4 Results and Analysis
4.1 Specific Observations
After coding the interviews, think aloud data and observation notes; the entire data set was reviewed to identify themes relevant to positive or negative experiences of the users. During this phase of analysis, the use of audio-visual cues to attract and direct user’s attention stood out to be one of the most important design factors affecting the user’s experience during the narrative. The following table provides a short summary of the initial themes along with examples of their relevant data extracts. A detailed thematic analysis can be found here [22] (Table 2).
These initial themes were then reviewed to generate refined themes for further analysis. After naming, collating, defining and refining the specifics of each theme [22], the final thematic table was constructed to find patterns of answers for the research questions (Table 3).
4.2 Analysis of Results
For all the applications when participants were placed inside the virtual narrative, they explored the space around them out of curiosity and looked for anything that grabbed their attention. When they found something that caught their attention they kept looking in that direction way until their attention was directed to some other element in the environment by a visual or audio cue. In all the applications used during the study, due to the lack of positional tracking in Mobile VR, when the participants moved during the narrative, the whole VR environment moved with them. It came as a surprise for the participants since they were expecting their movement to be tracked inside the virtual environment. It took a little bit of time for the participants to get used to this conflict between expectation and reality, but once they got used to their movement, the participants had no further difficulties with following the narratives.
When participants were exploring the Oculus Home Interface, the participants felt like there was a big screen in front of them and they kept looking straight ahead towards that conceptual screen throughout the experience since no audio-visual cues directed their attention towards any other element on the surrounding space. To match with the participants’ experience, this mode of engagement has been coded as the “screen mode”.
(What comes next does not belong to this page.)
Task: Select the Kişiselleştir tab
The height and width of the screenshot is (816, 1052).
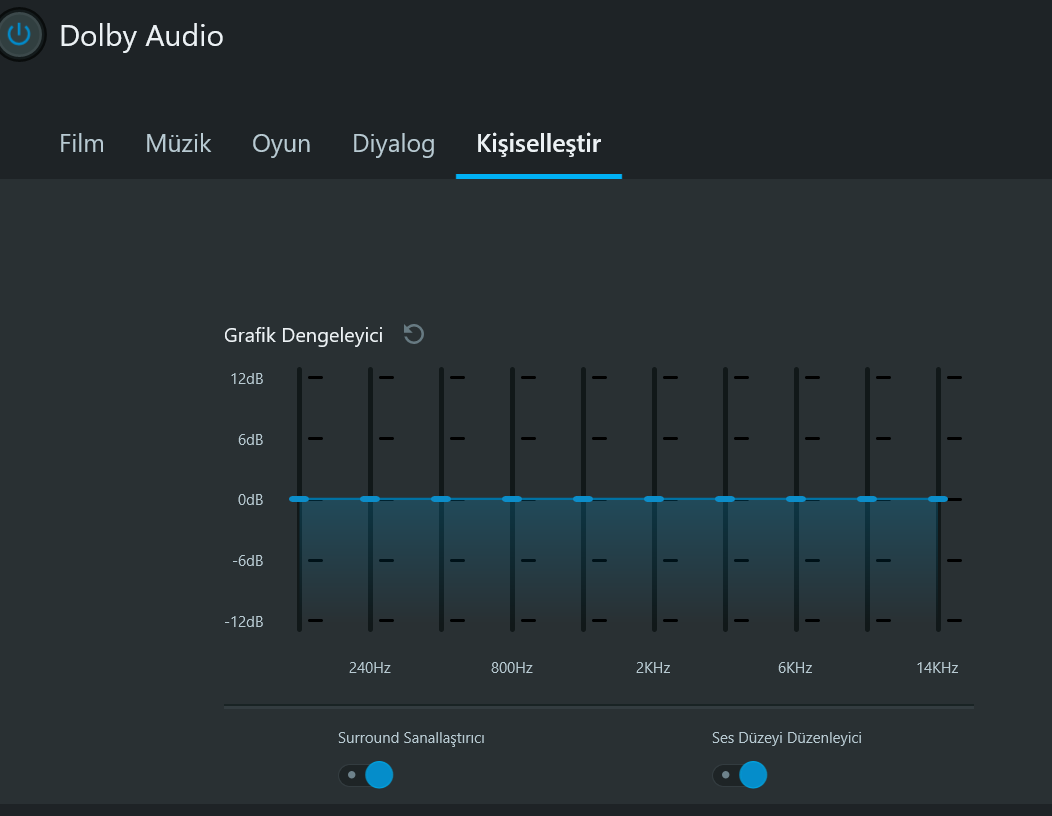Action: 538,143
Participants also experienced this “screen” mode of engagement in Rosebud. Once they were placed inside the narrative, the participants looked all around out of curiosity but the only element that caught their attention was the asteroid in front of them. Once they started focusing in front, no other audio-visual cues directed their attention to any other direction in the narrative. The participants expressed that there was not much going on around them and they got bored pretty quickly. It is interesting to note that even though Rosebud offered the largest possibilities for interaction by letting the audience change camera angles, the participants still got stuck in the “screen” mode since everything was happening in one direction, and they were unable to affect the storyline even by changing camera angles.
In the case of Muse Revolt, participants experienced a different mode of experience. When they got into the immersive world of this VR music video, multiple visual elements started attracting their attention at the same time. First they saw the band performing on the stage, but their attention quickly got directed to the groups of people running all around them. While they were trying to follow the groups to find out what’s going on, their attention got directed again by several police cars coming into the scene. While several visual cues tried to catch their attention at the same time, lack of directional audio cues made it even harder for the participants to decide what element of the narrative to focus on, which made them to try and follow too many random cues in Fear Of Missing Out (FOMO) something important around them. Due to this excessive use of visual cues and lack of any sort of guidance, eventually they got frustrated and expressed that there was simply too much going on throughout the narrative. To match with the participants’ experience, this mode of engagement has been coded as the “FOMO mode”.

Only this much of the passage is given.